WORK TASK 1 = Print the section of the AID abstract that starts with the words "Activation-induced cytidine deaminase expression" and ends with "2011 Dec 28.".
WORK TASK 2 = For each statement (a), (b) and (c), say yes or no to whether it agrees with the AID abstract, and quote the words from the abstract that decide it. (a) ExAID cells came to make up as much as 25% of the CD4(+) and B220(+) cell populations. (b) The T cells that expressed AID produced large amounts of IL-4. (c) Endogenous Aicda expression in T cells went down when B cells were absent.

Activation-induced cytidine deaminase expression in CD4+ T cells is associated with a unique IL-10-producing subset that increases with age

PLoS One. 2011;6(12):e29141. doi: 10.1371/journal.pone.0029141. Epub 2011 Dec 28.


Activation-induced cytidine deaminase (AID), produced by the Aicda gene, is essential for the immunoglobulin gene (Ig) alterations that form immune memory. Using a Cre-mediated genetic system, we unexpectedly found CD4(+) T cells that had expressed Aicda (exAID cells) as well as B cells. ExAID cells increased with age, reaching up to 25% of the CD4(+) and B220(+) cell populations. ExAID B cells remained IgM(+), suggesting that class-switched memory B cells do not accumulate in the spleen. In T cells, AID was expressed in a subset that produced IFN-γ and IL-10 but little IL-4 or IL-17, and showed no evidence of genetic mutation. Interestingly, the endogenous Aicda expression in T cells was enhanced in the absence of B cells, indicating that the process is independent from the germinal center reaction. These results suggest that in addition to its roles in B cells, AID may have previously unappreciated roles in T-cell function or tumorigenesis.

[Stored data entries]
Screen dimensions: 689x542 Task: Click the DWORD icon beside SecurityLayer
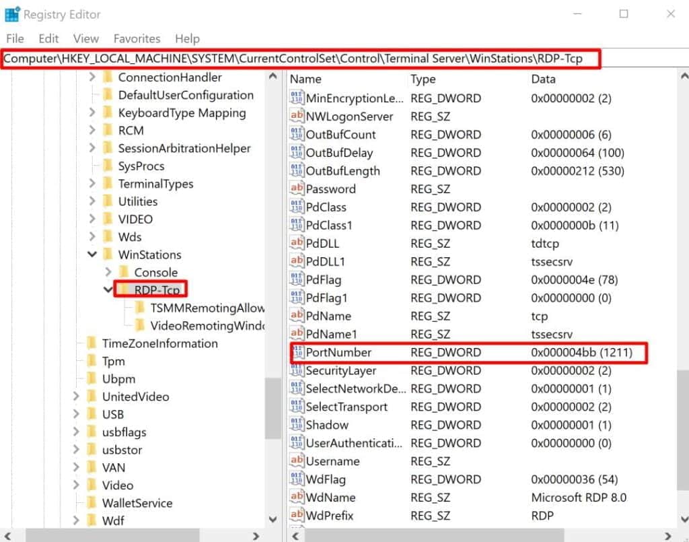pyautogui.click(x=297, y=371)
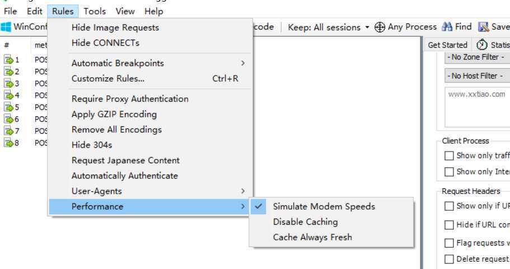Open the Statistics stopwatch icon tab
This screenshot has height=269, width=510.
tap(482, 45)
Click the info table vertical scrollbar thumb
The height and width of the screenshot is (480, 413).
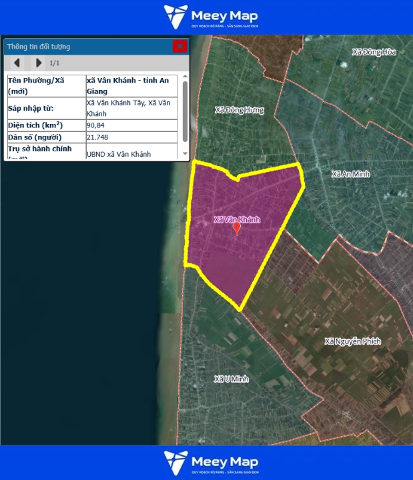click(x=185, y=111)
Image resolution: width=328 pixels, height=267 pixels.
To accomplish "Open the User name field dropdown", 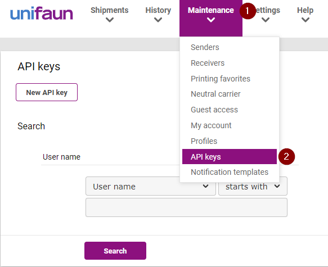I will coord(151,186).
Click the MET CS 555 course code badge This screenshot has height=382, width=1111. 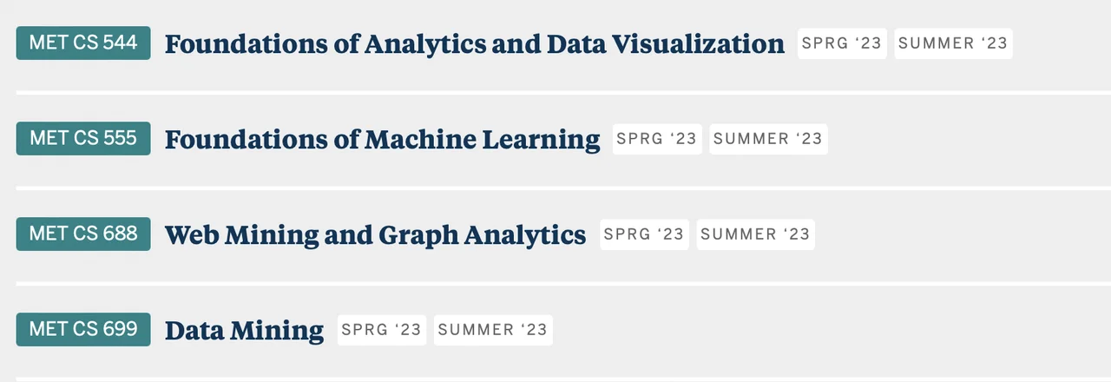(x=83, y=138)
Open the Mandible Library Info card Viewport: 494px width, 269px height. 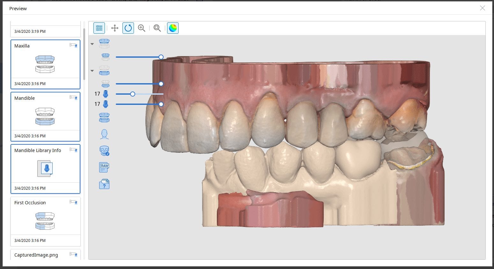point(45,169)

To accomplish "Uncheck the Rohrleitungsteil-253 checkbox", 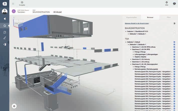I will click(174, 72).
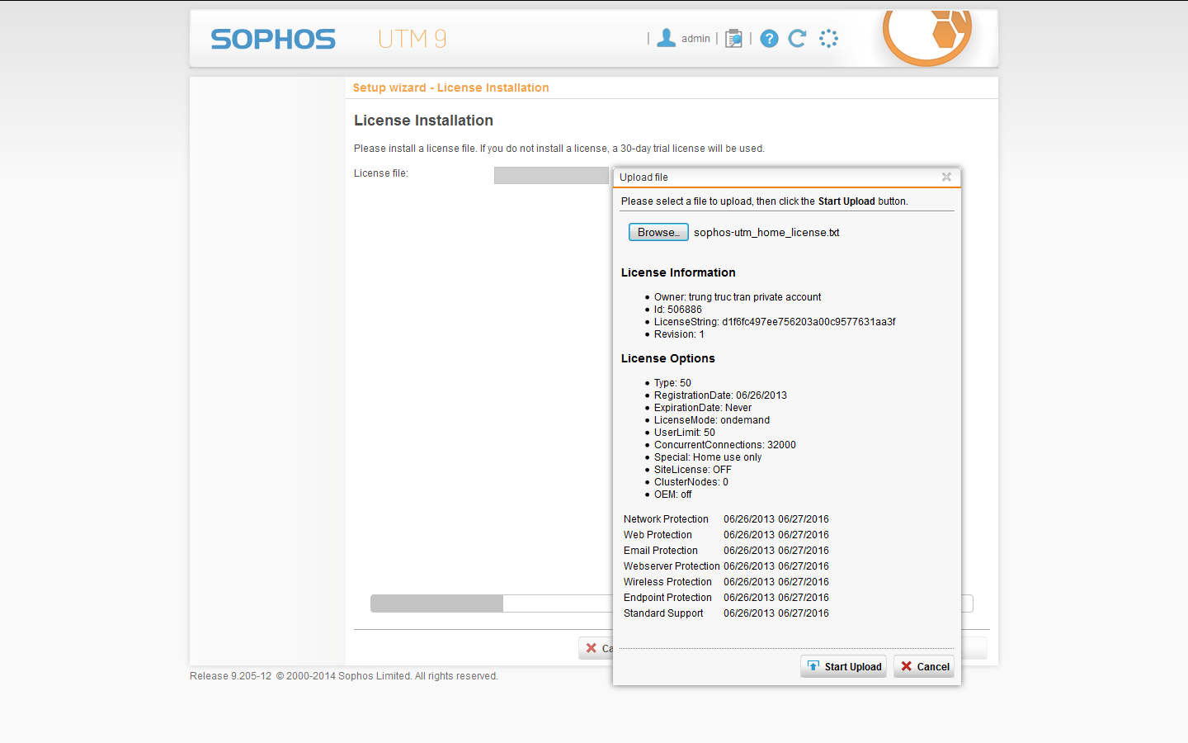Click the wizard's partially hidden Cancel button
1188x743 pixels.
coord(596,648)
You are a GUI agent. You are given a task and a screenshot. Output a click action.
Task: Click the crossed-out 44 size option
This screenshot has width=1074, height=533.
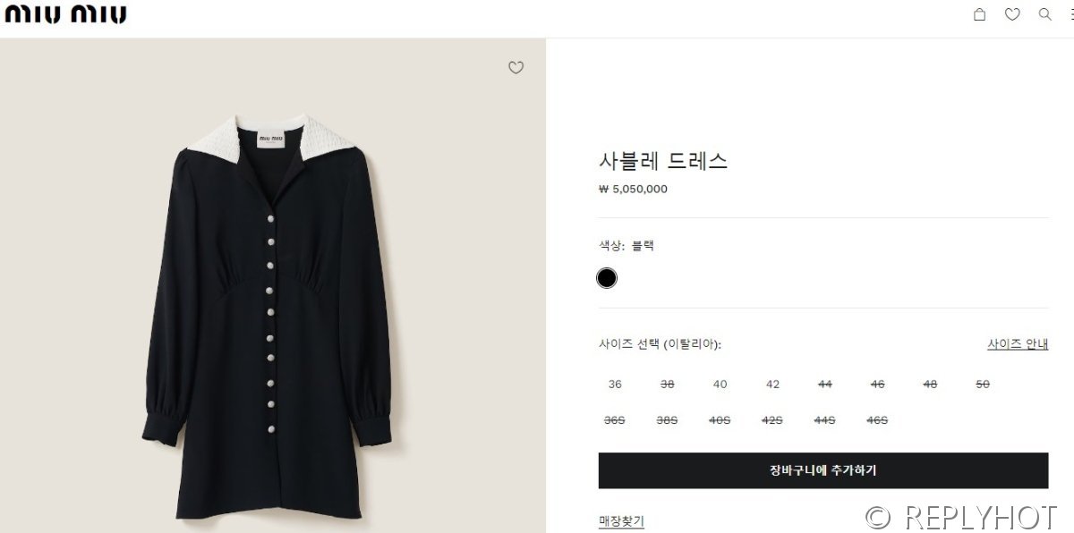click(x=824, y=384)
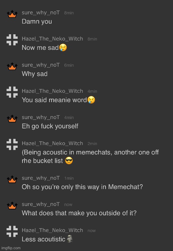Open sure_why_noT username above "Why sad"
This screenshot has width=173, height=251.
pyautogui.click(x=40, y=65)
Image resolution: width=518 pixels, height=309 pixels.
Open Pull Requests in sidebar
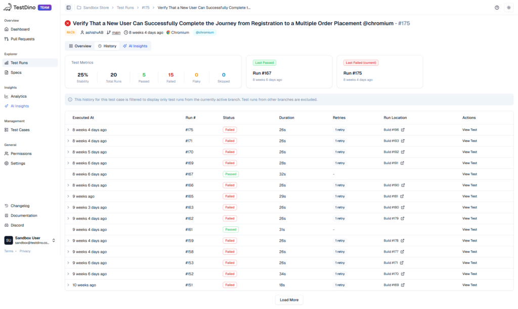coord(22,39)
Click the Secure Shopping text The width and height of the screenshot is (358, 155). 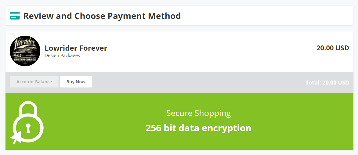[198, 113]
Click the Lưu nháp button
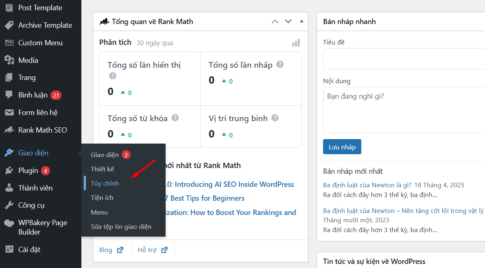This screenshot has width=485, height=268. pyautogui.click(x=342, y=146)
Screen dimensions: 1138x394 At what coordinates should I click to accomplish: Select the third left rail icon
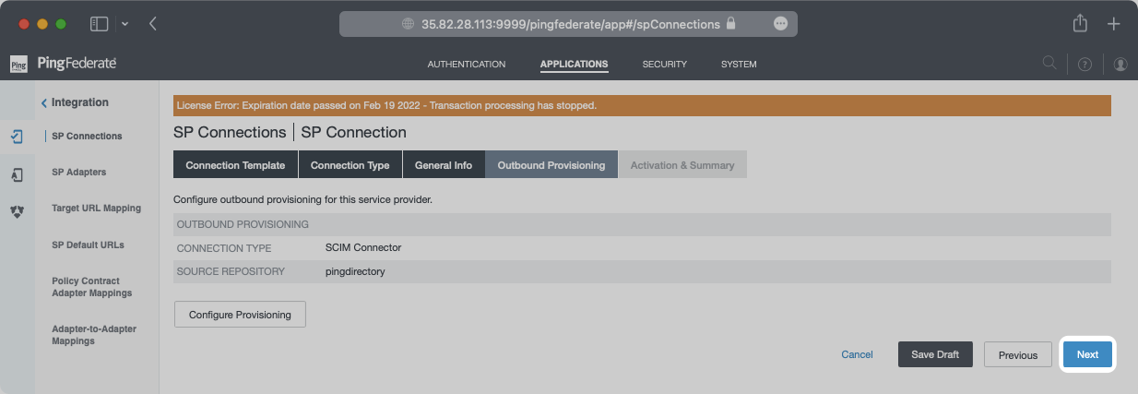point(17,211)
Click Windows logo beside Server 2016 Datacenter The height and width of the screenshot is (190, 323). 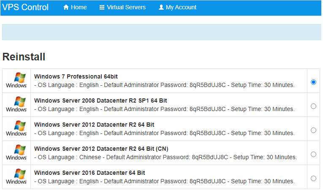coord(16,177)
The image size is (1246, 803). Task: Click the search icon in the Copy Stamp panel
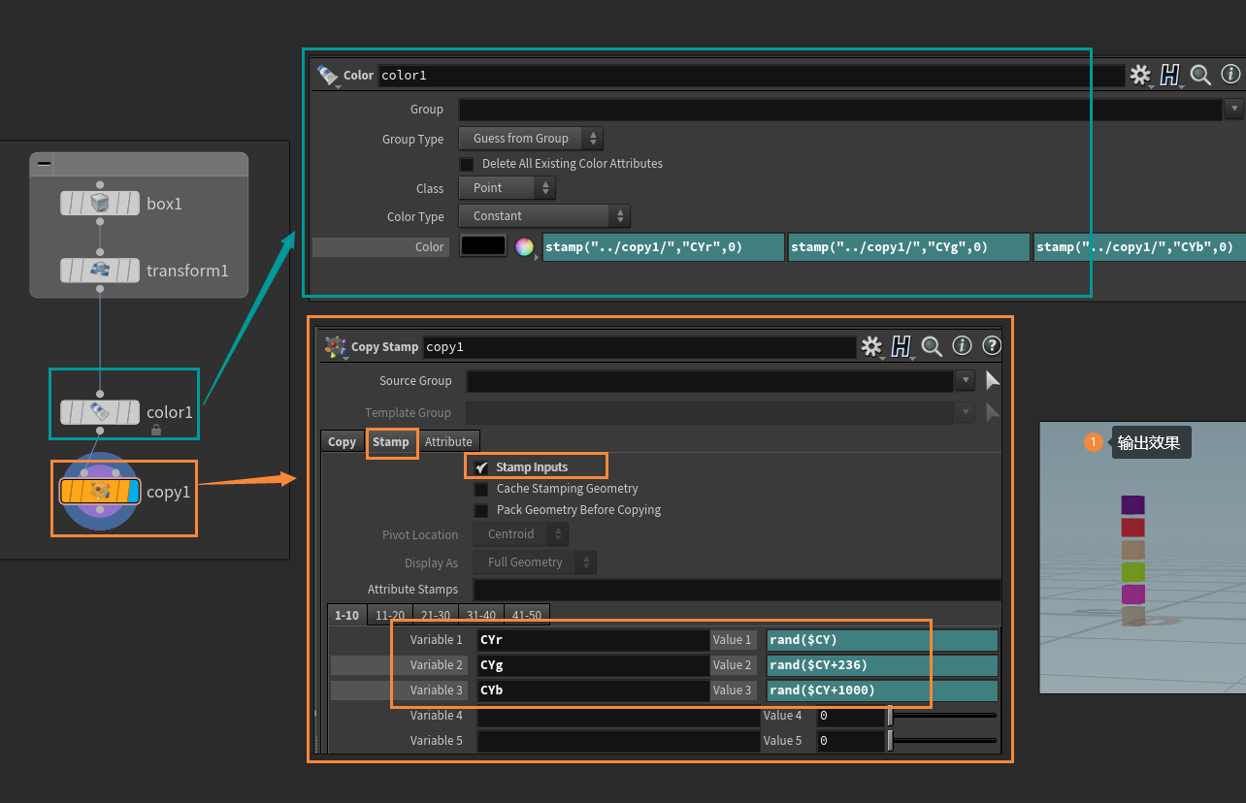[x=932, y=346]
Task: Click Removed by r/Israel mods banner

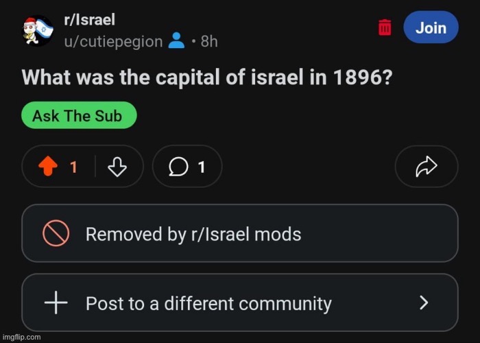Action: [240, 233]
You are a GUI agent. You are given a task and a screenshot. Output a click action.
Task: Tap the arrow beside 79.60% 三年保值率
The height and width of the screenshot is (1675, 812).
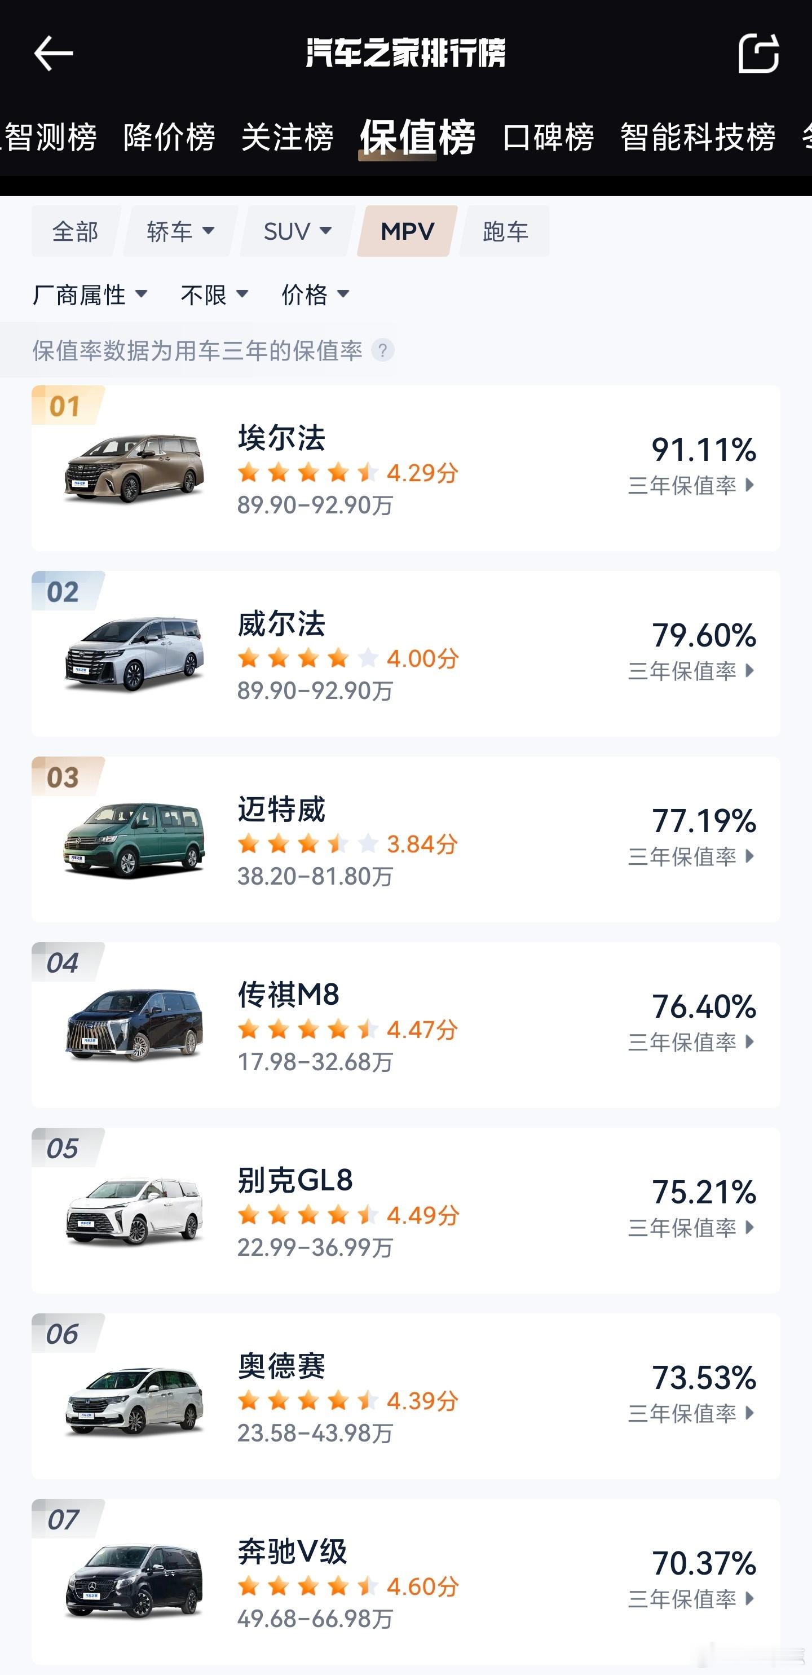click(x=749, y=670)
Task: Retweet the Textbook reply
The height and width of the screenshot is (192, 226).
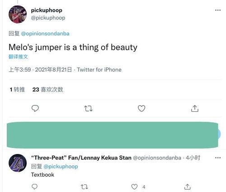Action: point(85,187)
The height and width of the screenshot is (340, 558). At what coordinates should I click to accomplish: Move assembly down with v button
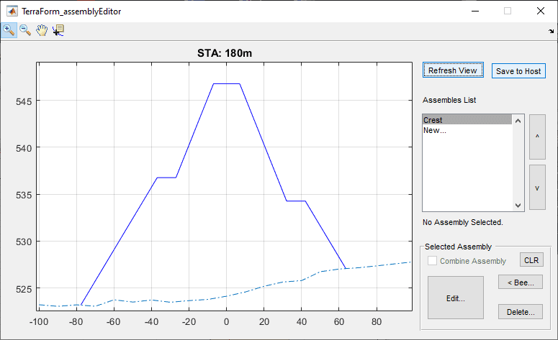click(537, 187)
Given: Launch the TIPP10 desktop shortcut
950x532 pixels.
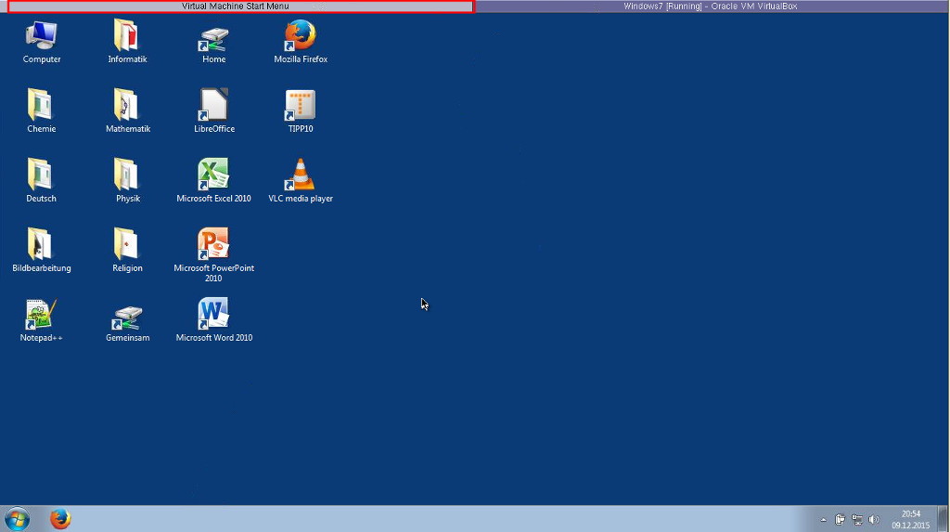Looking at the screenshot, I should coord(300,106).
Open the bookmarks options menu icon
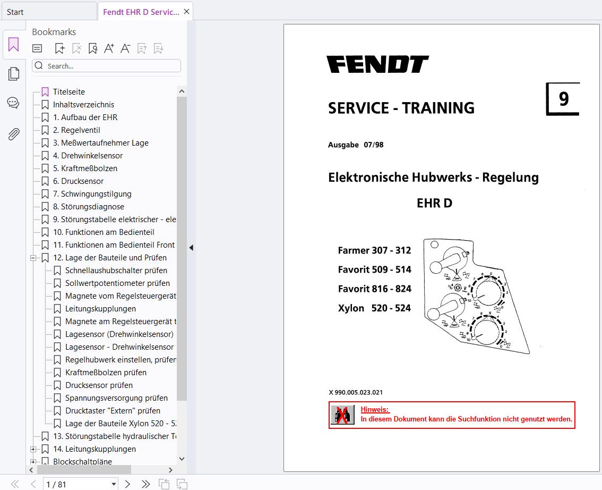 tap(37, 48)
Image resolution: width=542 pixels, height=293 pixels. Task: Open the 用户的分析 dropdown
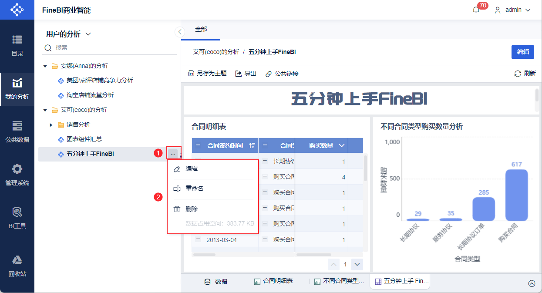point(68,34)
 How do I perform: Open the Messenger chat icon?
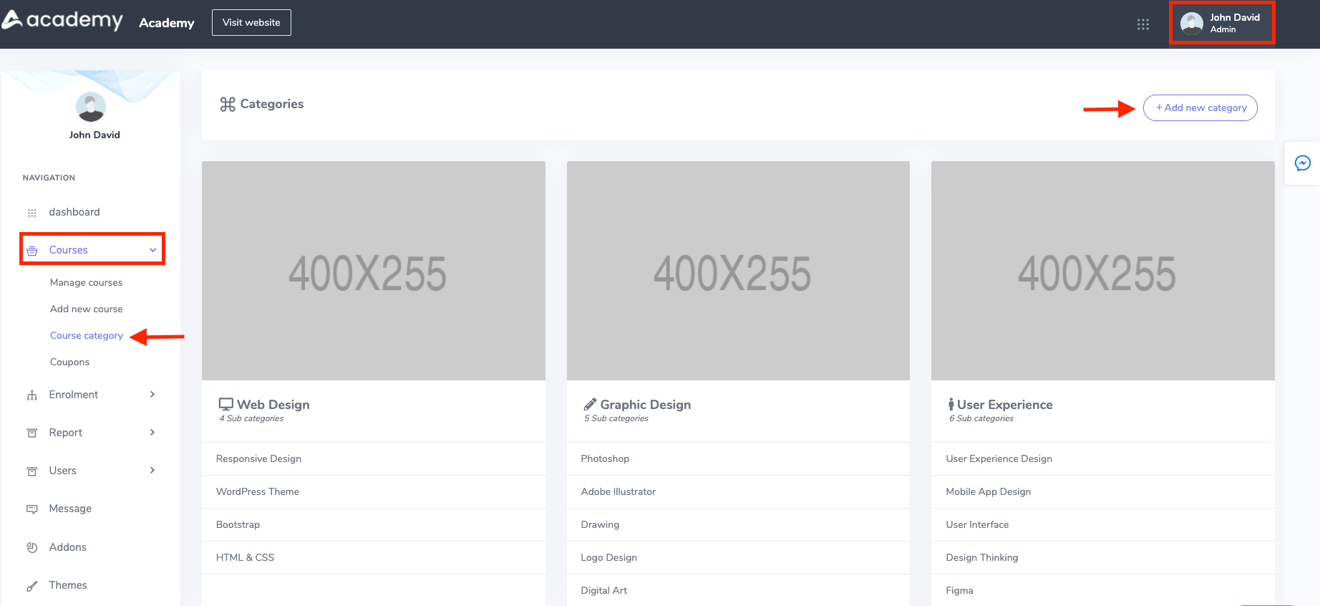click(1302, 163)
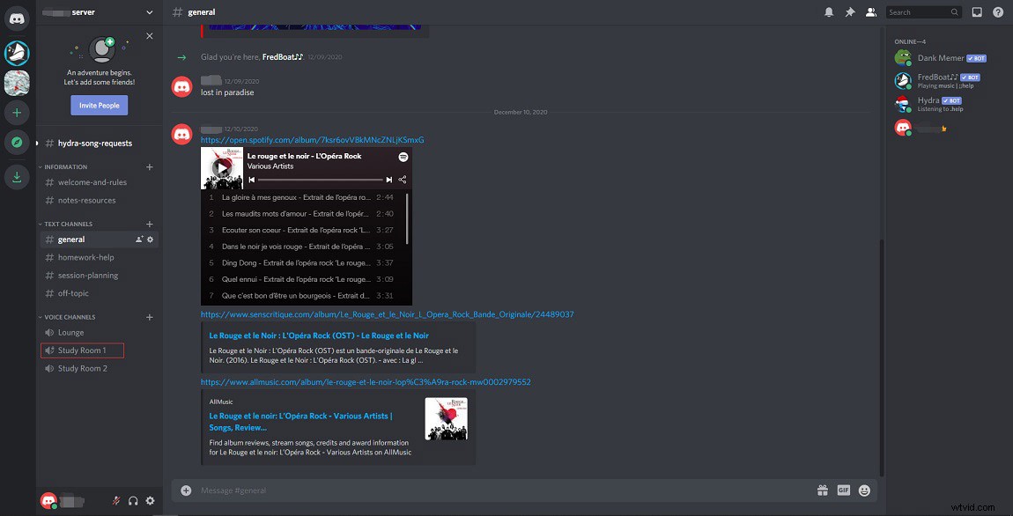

ANSWER AREA 1 =
Activation-induced cytidine deaminase expression in CD4+ T cells is associated with a unique IL-10-producing subset that increases with age

PLoS One. 2011;6(12):e29141. doi: 10.1371/journal.pone.0029141. Epub 2011 Dec 28.

ANSWER AREA 2 =
(a) Yes: "reaching up to 25% of the CD4(+) and B220(+) cell populations"
(b) No: "produced IFN-γ and IL-10 but little IL-4 or IL-17"
(c) No: "the endogenous Aicda expression in T cells was enhanced in the absence of B cells"